## BEGIN

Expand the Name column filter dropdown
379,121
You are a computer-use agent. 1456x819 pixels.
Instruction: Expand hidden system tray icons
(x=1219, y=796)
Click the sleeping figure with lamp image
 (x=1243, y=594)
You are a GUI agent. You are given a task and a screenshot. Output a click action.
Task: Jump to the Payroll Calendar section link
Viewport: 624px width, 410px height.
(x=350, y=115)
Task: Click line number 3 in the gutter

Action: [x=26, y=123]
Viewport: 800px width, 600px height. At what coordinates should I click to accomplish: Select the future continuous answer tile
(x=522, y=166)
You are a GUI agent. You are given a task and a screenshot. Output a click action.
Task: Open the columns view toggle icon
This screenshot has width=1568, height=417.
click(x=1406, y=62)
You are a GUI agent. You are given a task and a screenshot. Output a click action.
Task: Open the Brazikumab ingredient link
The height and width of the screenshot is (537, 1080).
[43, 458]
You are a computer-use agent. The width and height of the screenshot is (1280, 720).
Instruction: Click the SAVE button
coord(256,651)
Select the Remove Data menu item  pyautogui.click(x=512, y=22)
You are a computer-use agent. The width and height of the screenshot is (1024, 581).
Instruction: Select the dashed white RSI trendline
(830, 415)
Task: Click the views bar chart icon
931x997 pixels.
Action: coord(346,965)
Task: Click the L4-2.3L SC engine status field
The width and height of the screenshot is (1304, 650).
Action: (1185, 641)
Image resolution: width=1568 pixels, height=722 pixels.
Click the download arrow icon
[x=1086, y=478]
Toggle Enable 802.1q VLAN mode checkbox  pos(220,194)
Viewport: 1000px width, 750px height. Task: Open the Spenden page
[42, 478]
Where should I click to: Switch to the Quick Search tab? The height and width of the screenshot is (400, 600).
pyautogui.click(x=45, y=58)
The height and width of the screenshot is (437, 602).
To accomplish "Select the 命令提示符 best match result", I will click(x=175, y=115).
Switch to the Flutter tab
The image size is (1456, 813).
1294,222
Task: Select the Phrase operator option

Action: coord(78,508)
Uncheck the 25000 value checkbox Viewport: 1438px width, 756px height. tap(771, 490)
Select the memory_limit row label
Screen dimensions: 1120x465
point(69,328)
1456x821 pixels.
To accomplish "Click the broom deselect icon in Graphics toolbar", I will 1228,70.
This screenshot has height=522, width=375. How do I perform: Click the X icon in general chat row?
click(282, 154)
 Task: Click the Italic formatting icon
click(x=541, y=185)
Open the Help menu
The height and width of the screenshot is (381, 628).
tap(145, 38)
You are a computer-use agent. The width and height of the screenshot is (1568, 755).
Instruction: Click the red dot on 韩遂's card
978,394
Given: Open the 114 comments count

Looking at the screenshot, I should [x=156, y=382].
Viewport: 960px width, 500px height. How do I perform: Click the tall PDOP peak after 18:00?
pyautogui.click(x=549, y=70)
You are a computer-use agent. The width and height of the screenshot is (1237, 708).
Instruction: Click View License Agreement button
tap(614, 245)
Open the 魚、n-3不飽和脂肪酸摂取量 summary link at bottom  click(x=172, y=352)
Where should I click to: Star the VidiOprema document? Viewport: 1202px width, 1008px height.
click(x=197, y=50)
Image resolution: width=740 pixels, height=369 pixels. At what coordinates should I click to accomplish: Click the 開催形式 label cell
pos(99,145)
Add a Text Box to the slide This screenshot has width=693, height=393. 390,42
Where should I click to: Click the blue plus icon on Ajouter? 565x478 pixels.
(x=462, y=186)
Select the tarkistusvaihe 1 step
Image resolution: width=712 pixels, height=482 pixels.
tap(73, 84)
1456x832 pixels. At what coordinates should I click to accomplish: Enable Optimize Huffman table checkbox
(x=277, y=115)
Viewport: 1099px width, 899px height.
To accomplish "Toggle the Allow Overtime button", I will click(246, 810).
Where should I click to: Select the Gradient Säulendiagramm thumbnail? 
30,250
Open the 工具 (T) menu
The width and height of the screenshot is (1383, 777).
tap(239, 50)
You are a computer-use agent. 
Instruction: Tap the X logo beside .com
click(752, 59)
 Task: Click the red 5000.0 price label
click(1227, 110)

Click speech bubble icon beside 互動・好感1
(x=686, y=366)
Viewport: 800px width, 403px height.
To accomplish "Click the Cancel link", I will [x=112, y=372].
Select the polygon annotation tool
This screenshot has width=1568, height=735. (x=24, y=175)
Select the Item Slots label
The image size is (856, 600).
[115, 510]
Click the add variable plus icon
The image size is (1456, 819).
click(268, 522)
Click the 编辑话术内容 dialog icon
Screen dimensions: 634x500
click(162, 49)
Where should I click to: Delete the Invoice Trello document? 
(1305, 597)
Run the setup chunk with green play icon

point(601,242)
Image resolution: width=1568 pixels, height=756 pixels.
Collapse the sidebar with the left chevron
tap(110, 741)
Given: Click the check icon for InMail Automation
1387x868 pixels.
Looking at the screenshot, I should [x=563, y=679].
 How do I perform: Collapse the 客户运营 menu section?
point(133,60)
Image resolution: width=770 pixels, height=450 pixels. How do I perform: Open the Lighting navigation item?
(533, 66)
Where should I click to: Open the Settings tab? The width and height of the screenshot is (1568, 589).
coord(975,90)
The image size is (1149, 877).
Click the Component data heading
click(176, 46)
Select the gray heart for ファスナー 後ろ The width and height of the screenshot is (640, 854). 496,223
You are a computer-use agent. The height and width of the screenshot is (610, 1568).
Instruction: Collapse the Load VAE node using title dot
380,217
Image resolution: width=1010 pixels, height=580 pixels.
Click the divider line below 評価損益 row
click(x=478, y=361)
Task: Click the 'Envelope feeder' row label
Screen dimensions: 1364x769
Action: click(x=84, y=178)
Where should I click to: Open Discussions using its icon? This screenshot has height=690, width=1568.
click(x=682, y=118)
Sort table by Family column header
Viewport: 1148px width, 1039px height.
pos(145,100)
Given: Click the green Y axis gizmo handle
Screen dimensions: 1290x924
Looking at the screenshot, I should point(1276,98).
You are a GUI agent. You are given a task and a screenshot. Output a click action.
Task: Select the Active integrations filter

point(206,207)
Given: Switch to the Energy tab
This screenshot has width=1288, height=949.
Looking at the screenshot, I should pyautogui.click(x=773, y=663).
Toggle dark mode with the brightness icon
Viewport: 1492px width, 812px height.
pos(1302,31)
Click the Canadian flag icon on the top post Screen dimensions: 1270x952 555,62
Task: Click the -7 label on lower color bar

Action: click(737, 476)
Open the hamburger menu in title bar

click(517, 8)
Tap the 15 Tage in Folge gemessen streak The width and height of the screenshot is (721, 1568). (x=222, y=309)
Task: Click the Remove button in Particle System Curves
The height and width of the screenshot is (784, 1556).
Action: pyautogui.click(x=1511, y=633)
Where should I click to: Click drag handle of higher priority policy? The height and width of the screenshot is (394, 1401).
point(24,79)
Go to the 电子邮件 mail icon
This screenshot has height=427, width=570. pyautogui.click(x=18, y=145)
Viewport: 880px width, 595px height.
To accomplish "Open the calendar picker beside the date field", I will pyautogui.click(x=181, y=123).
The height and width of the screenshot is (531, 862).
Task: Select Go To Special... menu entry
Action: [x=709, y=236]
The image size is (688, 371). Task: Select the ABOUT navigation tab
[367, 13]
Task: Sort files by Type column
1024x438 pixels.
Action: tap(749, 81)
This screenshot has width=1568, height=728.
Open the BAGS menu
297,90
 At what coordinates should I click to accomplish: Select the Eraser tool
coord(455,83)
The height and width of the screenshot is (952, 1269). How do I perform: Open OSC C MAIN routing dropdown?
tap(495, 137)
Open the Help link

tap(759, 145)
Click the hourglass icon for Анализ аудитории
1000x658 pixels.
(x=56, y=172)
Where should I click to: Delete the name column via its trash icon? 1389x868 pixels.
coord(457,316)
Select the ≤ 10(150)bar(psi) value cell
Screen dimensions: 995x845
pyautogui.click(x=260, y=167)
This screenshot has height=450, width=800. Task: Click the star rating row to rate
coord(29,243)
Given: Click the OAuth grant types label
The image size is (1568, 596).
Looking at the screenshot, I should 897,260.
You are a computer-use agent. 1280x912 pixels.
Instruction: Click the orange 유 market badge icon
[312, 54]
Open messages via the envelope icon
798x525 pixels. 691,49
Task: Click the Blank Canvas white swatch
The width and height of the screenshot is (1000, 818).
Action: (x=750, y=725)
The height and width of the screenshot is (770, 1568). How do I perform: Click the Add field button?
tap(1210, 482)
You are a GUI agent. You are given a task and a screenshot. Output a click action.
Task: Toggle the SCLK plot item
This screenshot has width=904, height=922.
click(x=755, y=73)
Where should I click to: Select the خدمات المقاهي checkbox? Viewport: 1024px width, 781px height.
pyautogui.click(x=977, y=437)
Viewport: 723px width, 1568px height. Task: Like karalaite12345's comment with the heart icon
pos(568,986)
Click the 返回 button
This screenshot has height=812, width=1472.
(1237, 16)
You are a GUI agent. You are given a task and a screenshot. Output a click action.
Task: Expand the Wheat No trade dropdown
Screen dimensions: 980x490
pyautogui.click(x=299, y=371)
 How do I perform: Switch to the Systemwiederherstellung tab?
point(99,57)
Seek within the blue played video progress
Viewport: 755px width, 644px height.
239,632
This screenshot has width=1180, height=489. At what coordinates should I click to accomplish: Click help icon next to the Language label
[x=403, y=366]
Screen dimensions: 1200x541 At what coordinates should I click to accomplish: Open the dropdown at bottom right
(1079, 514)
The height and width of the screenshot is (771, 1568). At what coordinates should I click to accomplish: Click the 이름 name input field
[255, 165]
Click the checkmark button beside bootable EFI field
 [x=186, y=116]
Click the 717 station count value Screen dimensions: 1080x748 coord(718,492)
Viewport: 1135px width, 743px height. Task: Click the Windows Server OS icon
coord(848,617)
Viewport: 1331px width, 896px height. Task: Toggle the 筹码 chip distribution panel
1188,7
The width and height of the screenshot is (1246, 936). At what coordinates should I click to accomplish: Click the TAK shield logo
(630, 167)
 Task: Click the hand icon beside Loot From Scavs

## END

PROBLEM TO SOLVE -
Copy out the records between the line holding "Select the polygon annotation tool" and the line holding "point(601,242)", inclusive, reproducing each line verbatim.

EXPECTED ANSWER -
Select the polygon annotation tool
This screenshot has width=1568, height=735. (x=24, y=175)
Select the Item Slots label
The image size is (856, 600).
[115, 510]
Click the add variable plus icon
The image size is (1456, 819).
click(268, 522)
Click the 编辑话术内容 dialog icon
Screen dimensions: 634x500
click(162, 49)
Where should I click to: Delete the Invoice Trello document? 
(1305, 597)
Run the setup chunk with green play icon

point(601,242)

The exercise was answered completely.